Я оглядывал стол, погребенный под завалами редакционной макулатуры. В бумажном море подавал сигналы бедствия мобильник. На моем кабинете висела табличка «Руководитель отдела информации».
Мне очень захотелось жить.
Я не знаю, где Толян взял этих троих. Это было еще самое начало проекта. Я парился на основной работе, лениво коцал книжные рецензии в глянцевый женский журнал и иногда писал авторскую колонку. Толян к этому моменту вырос из серых костюмов, снюхался с какими-то киношно-продюсерскими кентами и гордо именовал себя «офисным планктоном». Наш курс дал неблагодарному человечеству четырех пиар-менеджеров, массажистку, дюжину домохозяек, политолога, пяток журналистов, продюсера, одну учительницу русского языка и олежкину могилу на Митинском кладбище.
2.
Вивальди все еще плещется за гранью съемочной площадки. Грабовская устало смотрит мне в глаза.
– Миш, ну кто за тишину отвечает, ты или я?
Я не отвечаю за тишину. Я отвечаю за журналистов, которых пока еще нет, за рекламные листовки, за пресс-пакет, за аннотацию к диску, за... Я отвечаю за этот чертов проект.
Я хочу убить Грабовскую.
– Юля, извини меня, пожалуйста...
Вивальди переходит на второй круг.
Мы все на пределе. Нам осталось доснять этот чертов клип и запустить проект. В это уже почти никто не верит.
В черном зале пиликает электронная скрипка. Оплакивает мечту.
Режиссер смотрит в темноту. Как капитан тонущего суда. Режиссер Грабовская старше меня и Толяна лет на десять. В ее анамнезе двое детей от двоих мужчин, два десятка киношно-музыкальных премий и умение делать конфетку из любого подручного поющего мусора.
Я отвожу глаза и начинаю разглядывать наш поющий мусор.
Три фигуры на черной сцене. Три типажа. Демонические мальчики, брутальные и мужественные. Трогательные наглые щенки – аккурат такие, чтобы выбить слезу умиления из олдовых рокеров и розовые слюни из готичных девочек.
Непроницаемо-мрачный и слегка заспанный Паша. В черных очках блеск «Харлея», на морде железобетонная уверенность, на шее – ремень гитары. Жесткая складка бровей, мягкий изгиб рта, каменные мускулы. Упертый как черт.
Русоволосый пофигист Витька.

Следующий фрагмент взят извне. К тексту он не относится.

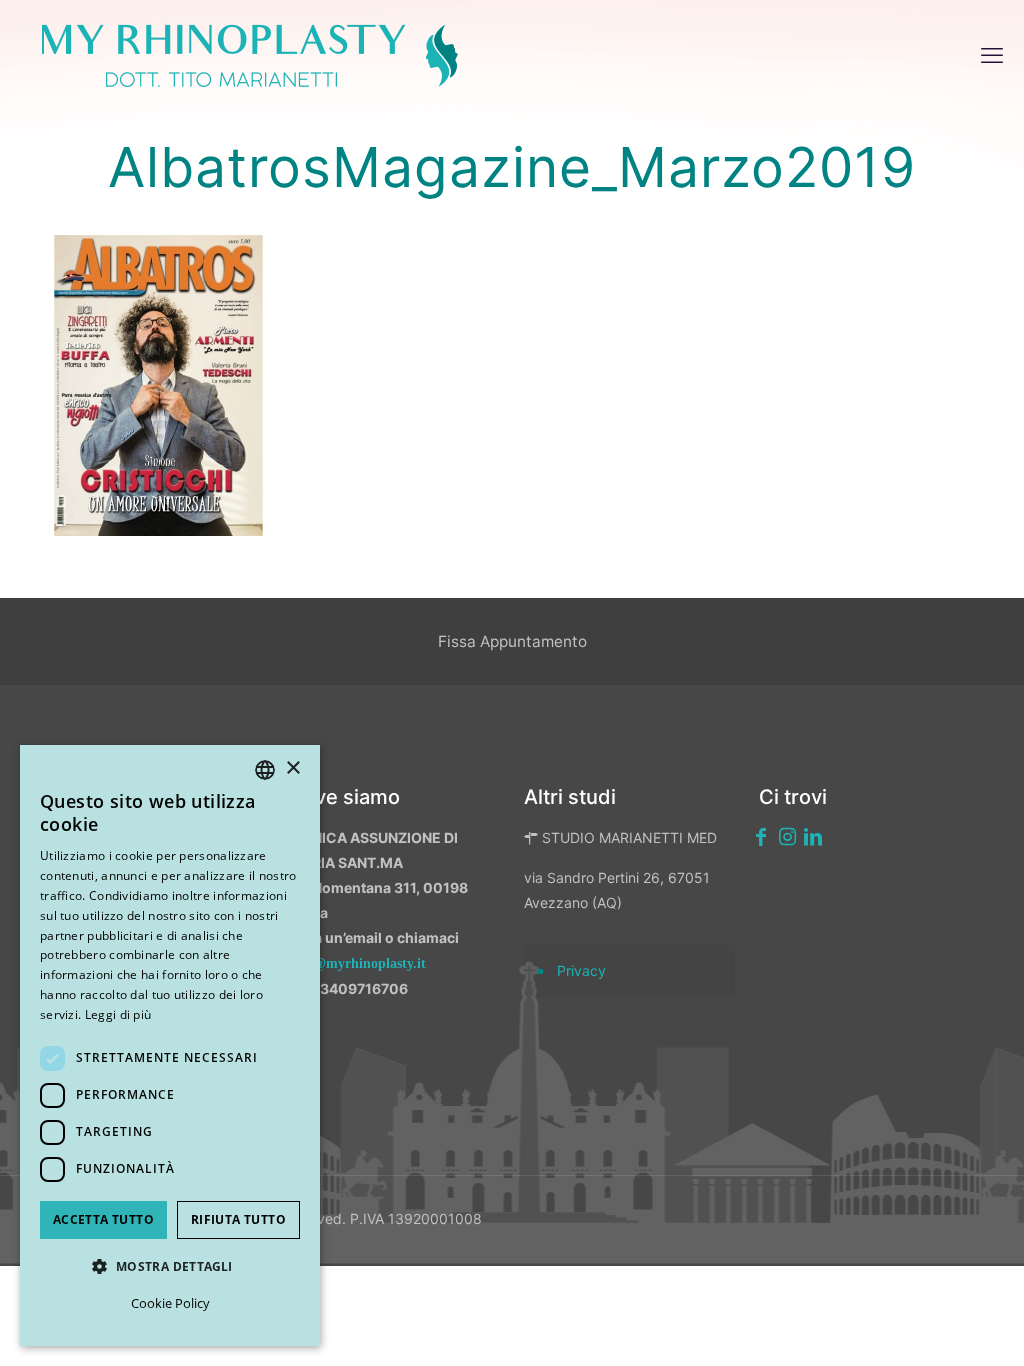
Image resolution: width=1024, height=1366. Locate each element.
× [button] (292, 768)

Эдакий былинный богатырь. Не хватает только окладистой бороды и верного конька-горбунка. Вместо плуга и сохи – микрофонная стойка и раззявленная пасть синтезатора. Пока – клавишник от Бога, а там посмотрим. Характер мягкий, вкус дурной – как у светлого пива.
Солист Юрка, темная лошадка. Пока он больше похож не на взмыленного рысака, а на бестолкового жеребенка. Мудрость ближнего Востока в раскосых матовых глазах. Краса и гордость хора Центрального телевидения. Мечта сутулой отличницы с первой парты. Таких томных мальчиков рисуют на обложках тетрадей, заштриховывая им ресницы черной гелевой ручкой.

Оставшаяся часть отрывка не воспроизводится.